Can someone explain this to me??


Thank You!

 

[phreak]

The topology generated by a subbasis is the topology generated by the basis of all finite intersections of subbasis elements. It seems like you just need an example, though, so here's one.

A basis for the standard topology of R is the collection of all open intervals. A subbasis for R is the collection \{(a,\infty):a\in \mathbb{R}\} \cup \{(-\infty,b):b\in \mathbb{R}\}. The reason that this is a subbasis for R is because finite intersections of elements in this set are precisely the basis elements of R. For instance, we have (a,b) = (-\infty,b)\cap (a,\infty). Subbases are often important because they offer an easier way of expressing a topology. In the previous example, there are many fewer sets in the sub-basis than there are in the basis.

 

[Take_it_Easy]

I think there is a distiction that can help you avoid confusion.

If you have a set X and NO topology on it
every S subset of the set P(X) of the parts of X
can be taken and you can generate e topology that has S as subbasis.

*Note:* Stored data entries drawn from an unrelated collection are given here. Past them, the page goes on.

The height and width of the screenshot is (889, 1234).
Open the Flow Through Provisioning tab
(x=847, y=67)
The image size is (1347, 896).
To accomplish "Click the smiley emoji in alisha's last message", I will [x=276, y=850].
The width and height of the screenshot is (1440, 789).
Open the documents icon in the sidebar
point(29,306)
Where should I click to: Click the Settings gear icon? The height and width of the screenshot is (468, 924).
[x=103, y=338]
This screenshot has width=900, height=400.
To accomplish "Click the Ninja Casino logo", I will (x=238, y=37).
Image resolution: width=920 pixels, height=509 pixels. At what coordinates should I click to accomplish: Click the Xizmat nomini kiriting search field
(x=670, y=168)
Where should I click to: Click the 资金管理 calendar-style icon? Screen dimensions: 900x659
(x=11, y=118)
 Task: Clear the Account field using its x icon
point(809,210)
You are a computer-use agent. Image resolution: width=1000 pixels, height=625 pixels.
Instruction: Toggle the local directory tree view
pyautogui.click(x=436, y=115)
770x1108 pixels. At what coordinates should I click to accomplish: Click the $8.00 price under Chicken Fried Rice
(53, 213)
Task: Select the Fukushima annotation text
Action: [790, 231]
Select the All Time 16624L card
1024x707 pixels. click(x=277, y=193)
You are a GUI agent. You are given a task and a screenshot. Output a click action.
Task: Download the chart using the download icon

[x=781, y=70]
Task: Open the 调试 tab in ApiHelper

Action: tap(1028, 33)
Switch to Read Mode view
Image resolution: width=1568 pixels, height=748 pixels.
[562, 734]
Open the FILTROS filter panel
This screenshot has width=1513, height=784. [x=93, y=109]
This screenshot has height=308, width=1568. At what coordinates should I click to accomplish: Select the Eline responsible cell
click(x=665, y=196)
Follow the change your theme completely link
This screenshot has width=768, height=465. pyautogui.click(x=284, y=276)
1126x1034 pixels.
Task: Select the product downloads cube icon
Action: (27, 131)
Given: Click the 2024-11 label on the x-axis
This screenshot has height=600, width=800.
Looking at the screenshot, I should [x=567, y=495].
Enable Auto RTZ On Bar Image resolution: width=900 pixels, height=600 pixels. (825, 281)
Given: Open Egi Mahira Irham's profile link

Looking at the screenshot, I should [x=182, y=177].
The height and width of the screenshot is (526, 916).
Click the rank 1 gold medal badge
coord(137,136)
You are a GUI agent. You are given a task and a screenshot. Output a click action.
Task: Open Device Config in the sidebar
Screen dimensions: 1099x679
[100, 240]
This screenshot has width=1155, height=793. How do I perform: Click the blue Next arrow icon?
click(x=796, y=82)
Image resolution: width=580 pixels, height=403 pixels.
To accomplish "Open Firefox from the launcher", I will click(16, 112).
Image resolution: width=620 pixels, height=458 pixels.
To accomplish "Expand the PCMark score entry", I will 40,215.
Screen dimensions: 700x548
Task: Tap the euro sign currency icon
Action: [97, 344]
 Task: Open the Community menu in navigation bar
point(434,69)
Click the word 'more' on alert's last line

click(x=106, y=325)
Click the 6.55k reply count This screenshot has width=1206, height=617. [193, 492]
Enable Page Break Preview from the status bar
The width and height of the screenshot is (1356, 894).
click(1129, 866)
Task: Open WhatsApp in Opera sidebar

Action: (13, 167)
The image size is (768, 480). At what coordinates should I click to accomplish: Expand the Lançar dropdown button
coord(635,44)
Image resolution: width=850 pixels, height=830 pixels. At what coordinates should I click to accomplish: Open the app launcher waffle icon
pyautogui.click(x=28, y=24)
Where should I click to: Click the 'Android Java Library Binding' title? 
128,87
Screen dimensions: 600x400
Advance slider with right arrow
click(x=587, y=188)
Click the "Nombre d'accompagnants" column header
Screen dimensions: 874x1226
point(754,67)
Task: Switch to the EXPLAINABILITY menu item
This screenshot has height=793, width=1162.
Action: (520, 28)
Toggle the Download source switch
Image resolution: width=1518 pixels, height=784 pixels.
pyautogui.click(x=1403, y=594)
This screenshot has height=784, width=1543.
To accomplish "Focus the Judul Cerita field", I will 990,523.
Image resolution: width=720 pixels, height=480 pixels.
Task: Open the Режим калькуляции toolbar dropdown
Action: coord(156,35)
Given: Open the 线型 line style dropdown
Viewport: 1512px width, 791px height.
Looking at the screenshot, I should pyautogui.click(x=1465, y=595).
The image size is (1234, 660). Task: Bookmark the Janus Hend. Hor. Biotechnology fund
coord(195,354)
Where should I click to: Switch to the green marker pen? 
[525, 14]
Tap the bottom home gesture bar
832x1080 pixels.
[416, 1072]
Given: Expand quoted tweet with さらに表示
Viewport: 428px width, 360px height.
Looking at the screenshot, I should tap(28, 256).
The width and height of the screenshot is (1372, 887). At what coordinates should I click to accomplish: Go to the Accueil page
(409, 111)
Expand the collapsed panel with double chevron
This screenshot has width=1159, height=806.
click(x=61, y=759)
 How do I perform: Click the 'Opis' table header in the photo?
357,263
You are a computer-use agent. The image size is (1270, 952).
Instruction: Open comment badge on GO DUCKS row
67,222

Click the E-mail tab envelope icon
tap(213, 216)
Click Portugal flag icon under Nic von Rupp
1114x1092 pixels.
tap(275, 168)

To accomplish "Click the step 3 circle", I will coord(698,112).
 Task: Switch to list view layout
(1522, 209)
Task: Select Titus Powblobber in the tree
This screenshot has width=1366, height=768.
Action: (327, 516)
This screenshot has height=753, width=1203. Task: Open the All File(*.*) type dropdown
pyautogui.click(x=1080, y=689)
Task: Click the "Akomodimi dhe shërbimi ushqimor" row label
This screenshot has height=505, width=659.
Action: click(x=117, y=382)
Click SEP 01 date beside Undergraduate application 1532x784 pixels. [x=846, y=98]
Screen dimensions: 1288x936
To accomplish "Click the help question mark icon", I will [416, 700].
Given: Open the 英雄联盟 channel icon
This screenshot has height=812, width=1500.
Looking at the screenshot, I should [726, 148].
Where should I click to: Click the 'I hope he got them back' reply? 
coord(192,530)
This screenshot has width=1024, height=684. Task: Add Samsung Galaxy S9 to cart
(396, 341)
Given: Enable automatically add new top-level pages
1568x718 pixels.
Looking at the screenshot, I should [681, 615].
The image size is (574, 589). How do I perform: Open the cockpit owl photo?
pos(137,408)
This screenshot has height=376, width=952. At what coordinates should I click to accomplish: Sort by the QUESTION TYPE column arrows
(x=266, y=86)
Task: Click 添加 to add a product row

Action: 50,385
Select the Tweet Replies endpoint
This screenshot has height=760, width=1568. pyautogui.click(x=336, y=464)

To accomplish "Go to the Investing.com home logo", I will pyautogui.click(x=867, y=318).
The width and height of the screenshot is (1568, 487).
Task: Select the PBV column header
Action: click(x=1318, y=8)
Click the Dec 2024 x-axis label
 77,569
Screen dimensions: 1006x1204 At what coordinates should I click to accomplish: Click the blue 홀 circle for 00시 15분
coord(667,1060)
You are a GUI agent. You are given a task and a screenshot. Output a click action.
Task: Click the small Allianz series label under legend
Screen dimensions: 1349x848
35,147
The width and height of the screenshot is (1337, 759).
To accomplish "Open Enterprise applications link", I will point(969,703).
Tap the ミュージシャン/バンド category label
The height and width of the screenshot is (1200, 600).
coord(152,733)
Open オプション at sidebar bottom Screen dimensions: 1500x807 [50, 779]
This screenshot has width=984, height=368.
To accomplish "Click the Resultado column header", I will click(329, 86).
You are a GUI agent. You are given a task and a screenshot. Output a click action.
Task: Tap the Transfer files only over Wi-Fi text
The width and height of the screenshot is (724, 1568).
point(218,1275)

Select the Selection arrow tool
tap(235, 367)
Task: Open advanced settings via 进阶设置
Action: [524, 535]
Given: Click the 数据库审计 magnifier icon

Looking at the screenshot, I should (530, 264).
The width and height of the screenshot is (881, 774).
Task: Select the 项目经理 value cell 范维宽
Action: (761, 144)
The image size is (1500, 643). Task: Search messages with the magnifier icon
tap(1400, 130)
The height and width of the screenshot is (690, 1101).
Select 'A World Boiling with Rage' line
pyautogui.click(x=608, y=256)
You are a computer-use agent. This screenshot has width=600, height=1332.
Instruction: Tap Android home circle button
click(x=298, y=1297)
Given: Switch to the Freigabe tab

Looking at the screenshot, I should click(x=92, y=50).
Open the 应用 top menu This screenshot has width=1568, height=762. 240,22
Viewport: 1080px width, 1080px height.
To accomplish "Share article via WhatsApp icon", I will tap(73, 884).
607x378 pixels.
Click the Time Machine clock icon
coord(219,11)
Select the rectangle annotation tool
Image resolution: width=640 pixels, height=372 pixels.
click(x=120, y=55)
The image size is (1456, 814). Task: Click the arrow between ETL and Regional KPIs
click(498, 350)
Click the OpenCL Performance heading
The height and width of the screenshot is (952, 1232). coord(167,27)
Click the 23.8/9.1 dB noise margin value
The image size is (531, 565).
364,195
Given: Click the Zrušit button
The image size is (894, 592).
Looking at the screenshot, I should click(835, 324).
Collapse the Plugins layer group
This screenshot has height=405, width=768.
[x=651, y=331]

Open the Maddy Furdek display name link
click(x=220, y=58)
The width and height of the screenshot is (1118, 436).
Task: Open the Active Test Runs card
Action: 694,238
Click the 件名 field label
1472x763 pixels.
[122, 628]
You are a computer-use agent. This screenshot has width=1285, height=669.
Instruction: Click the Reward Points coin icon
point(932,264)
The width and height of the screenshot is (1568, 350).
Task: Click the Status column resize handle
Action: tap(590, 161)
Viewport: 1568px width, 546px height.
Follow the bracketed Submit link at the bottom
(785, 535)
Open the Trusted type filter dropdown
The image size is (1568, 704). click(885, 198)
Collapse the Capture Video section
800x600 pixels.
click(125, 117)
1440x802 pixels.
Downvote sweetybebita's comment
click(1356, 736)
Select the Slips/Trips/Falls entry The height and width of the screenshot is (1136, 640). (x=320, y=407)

If you have a set X and NO topology on it then
if you have a set B \subset P(X)
that satisfies the 2 property 1. ans 2. you mentioned you can generate a topology on
X that has B has basis.


Now if you have a set X and HAVE a topology T on it
a set S \subset P(X) is a subbasis of (X,T) if and only if (by definition)
for every open set A and for every a \in A exists
S_1, \ldots, S_n \in S such that
a \in S_1 \cap \cdots S_n \subset A.


Now if you have a set X and HAVE a topology T on it
a set B \subset P(X) is a basis of (X,T) if and only if (by definition)
for every open set A and for every a \in A exists
B_1 \in B such that
a \in B_1 \subset A.



There is a slight difference to understand.
Please read it carefully and think on it and you'll get the concept.
Hope this helps.